As I sifted through the paper chart, printed the medication list from the pharmacy system, and dialed the fax machine number to transmit the requested data, I reflected on what triggered the transfer of old data. It was quite simple and vexing. Within all of the required paperwork for transfers there was no formal policy or process that was consistently implemented and supported by a standard set of procedures and tools to ensure that medication reconciliation occurred at every care transition (e.g., admissions, discharges, and transfers to and from other facilities and providers of care).
If these procedures had been implemented at the time of the resident’s initial admission into the ALF, the previous medication list would have been marked as old and reviewed and the staff member would have been visually prompted to print an updated list. This would have prevented potentially adverse events and streamlined the work of the staff member caring for the resident during the stressful emergent situation.
Though medication reconciliation may seem so simple, when it is not fully supported by policy, processes, procedures, tools and training, it is one of the first breakdowns that occur at the time of care transitions. Combined with the intensity of performing a care transition during a highly stressful urgent or emergent situation, you can all but guarantee that something will be missed.
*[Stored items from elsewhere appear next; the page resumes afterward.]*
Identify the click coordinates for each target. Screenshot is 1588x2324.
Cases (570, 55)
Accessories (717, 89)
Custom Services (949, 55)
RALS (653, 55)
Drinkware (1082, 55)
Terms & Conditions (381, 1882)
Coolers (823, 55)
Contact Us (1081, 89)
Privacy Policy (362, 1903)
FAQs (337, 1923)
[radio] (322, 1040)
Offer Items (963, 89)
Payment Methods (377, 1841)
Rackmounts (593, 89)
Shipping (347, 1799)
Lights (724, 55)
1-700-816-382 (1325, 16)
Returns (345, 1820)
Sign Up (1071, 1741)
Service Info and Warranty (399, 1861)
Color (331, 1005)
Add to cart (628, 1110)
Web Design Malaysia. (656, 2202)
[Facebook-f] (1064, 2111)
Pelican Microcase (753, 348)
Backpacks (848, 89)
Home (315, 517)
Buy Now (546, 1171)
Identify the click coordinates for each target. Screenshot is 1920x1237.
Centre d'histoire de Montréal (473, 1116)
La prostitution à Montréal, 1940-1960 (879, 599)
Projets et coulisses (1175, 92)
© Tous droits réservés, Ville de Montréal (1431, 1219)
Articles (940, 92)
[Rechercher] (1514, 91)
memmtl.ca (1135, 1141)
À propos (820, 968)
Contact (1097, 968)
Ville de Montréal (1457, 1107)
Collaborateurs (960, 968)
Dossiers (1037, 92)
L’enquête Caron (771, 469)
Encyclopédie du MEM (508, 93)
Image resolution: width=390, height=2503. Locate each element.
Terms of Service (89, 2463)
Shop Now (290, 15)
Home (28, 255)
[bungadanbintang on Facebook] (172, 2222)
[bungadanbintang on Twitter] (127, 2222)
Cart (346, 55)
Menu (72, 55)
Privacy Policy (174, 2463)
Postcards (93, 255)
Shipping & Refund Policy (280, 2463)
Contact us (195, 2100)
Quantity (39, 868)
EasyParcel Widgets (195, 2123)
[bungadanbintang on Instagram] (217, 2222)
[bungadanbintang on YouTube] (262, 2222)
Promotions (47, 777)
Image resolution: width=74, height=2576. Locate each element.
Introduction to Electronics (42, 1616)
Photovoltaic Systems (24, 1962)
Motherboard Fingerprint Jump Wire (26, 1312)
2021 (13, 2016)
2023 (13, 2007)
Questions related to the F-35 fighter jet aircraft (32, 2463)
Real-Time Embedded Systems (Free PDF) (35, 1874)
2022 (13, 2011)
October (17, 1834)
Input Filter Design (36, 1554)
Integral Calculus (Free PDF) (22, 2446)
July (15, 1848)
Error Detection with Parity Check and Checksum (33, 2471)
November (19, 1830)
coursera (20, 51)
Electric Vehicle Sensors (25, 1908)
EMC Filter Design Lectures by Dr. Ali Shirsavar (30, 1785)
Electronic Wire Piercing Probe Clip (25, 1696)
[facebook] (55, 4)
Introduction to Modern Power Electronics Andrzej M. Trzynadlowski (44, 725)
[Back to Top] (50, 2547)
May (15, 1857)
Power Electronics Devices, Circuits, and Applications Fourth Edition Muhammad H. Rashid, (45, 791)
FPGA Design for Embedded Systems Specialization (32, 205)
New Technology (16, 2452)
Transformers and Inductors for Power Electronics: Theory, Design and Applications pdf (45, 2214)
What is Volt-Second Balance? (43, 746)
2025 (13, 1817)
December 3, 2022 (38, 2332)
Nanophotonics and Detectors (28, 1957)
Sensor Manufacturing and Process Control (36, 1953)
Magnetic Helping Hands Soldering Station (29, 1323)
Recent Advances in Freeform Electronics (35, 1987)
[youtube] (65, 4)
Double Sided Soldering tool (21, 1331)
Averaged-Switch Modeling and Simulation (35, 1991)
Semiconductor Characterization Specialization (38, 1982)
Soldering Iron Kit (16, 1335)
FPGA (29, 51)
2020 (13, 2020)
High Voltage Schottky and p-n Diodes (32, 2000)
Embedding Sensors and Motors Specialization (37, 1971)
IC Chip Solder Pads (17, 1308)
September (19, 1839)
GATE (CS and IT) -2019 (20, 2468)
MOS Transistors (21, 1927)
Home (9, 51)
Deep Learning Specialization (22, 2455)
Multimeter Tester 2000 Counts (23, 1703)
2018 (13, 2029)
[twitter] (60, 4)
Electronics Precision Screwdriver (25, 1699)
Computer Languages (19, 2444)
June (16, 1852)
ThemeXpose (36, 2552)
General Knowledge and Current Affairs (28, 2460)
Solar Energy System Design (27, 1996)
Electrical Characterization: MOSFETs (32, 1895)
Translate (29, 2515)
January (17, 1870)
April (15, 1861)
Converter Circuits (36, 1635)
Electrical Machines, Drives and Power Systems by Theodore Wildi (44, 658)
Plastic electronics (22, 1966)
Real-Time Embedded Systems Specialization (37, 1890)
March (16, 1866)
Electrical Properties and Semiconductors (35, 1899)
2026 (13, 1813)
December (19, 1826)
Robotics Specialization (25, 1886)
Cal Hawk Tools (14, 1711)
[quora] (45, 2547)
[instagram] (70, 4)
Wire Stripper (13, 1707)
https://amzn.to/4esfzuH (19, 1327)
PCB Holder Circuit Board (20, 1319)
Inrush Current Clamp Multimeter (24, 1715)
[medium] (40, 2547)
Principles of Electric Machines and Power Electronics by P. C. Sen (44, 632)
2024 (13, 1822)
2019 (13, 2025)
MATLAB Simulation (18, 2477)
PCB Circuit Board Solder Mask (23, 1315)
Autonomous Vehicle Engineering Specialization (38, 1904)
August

Now more than ever, medication reconciliation toolkits are needed to support every aspect of this process—from policies, procedures, and processes to tools and trainings—to help every provider type achieve 100% compliance with care transition leading practices.
HIMSS has just launched its Electronic Medication Reconciliation (Med Rec) Resource Libraryto help providers and organizations understand and develop the needs, processes, procedures and importance of electronic medication reconciliation. This vetted repository of health IT and electronic medication reconciliation for care coordination provides an analysis of and links to publically-available industry resources, tool and case studies.